* [Given exercise]: Write out the lines from the one containing "Task: Click the Amount input field" through the one containing "This screenshot has height=301, width=1021.", inclusive, with "Amount" swapped for "Total" and nothing else changed.

* [Entries supplied]:
## Start
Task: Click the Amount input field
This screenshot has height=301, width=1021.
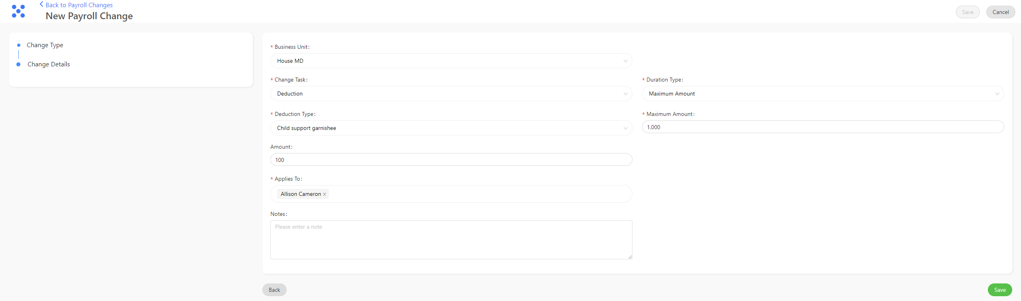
## End
## Start
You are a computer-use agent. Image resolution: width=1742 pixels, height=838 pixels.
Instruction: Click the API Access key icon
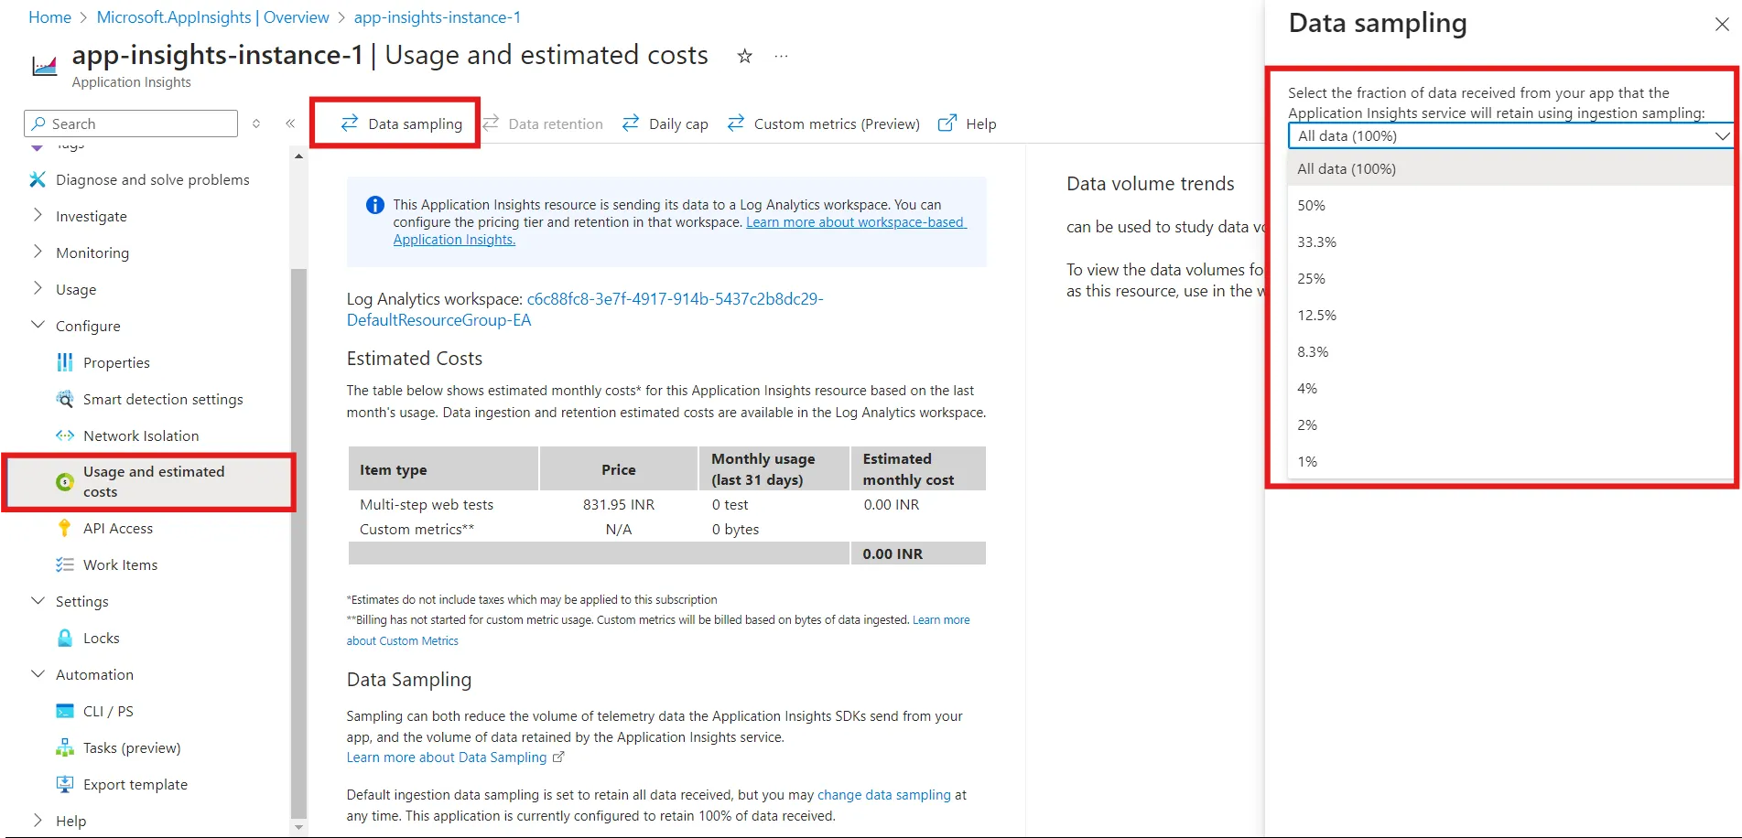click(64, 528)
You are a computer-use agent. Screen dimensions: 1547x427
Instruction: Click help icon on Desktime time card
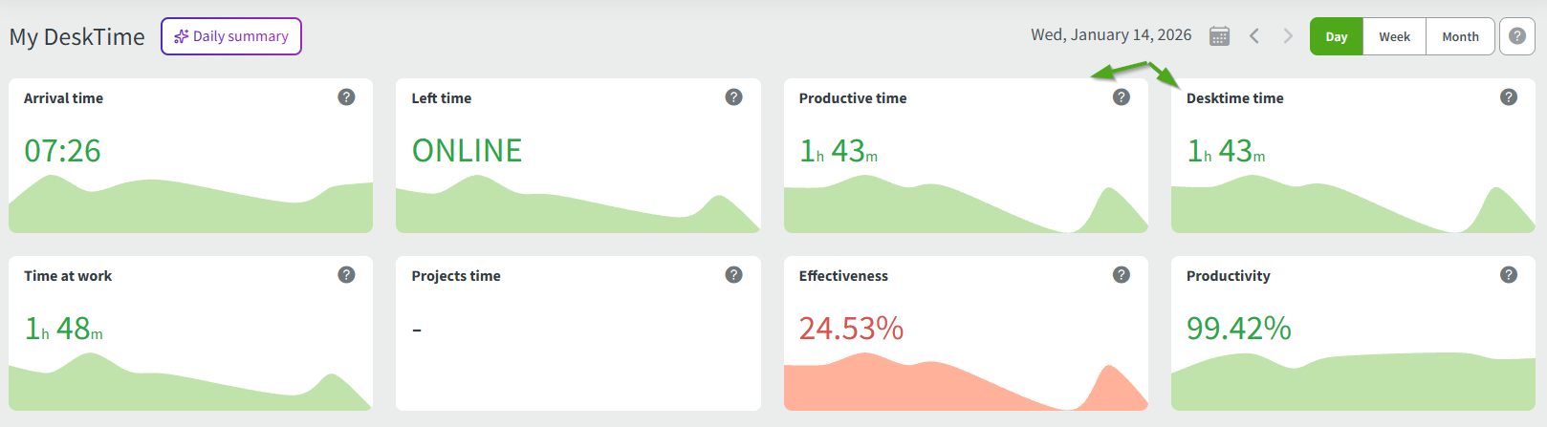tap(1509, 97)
## End
## Start
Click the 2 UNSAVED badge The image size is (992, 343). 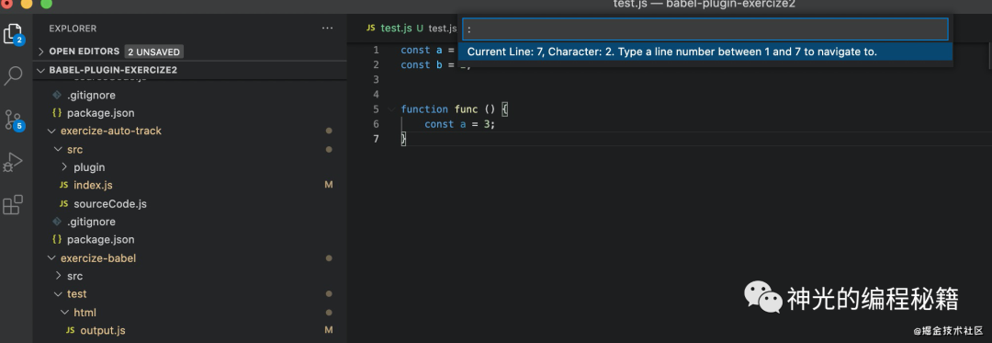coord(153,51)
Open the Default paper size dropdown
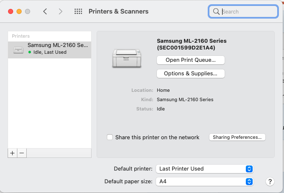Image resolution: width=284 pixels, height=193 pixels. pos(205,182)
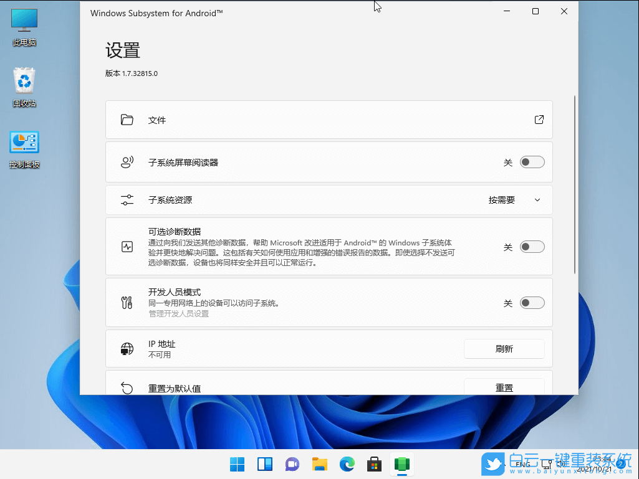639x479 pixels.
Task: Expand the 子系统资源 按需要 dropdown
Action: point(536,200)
## End
* [Reply]:
Task: Click the Total input field
This screenshot has height=301, width=1021.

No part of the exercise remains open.